__What this task involves__
Set down exactly the lines in the records below that run from the line with "Task: Expand the Antivirus section chevron" to the line with "The image size is (538, 298).", inclusive, and nothing more.

__Supplied material__

########

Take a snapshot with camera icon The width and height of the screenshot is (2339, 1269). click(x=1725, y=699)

########

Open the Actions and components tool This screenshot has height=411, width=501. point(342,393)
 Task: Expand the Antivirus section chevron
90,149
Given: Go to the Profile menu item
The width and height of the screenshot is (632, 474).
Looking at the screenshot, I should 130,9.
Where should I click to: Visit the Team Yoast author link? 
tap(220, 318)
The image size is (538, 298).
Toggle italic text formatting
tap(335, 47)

########

__Solution for this task__
 Task: Expand the Antivirus section chevron
90,149
Given: Go to the Profile menu item
The width and height of the screenshot is (632, 474).
Looking at the screenshot, I should 130,9.
Where should I click to: Visit the Team Yoast author link? 
tap(220, 318)
The image size is (538, 298).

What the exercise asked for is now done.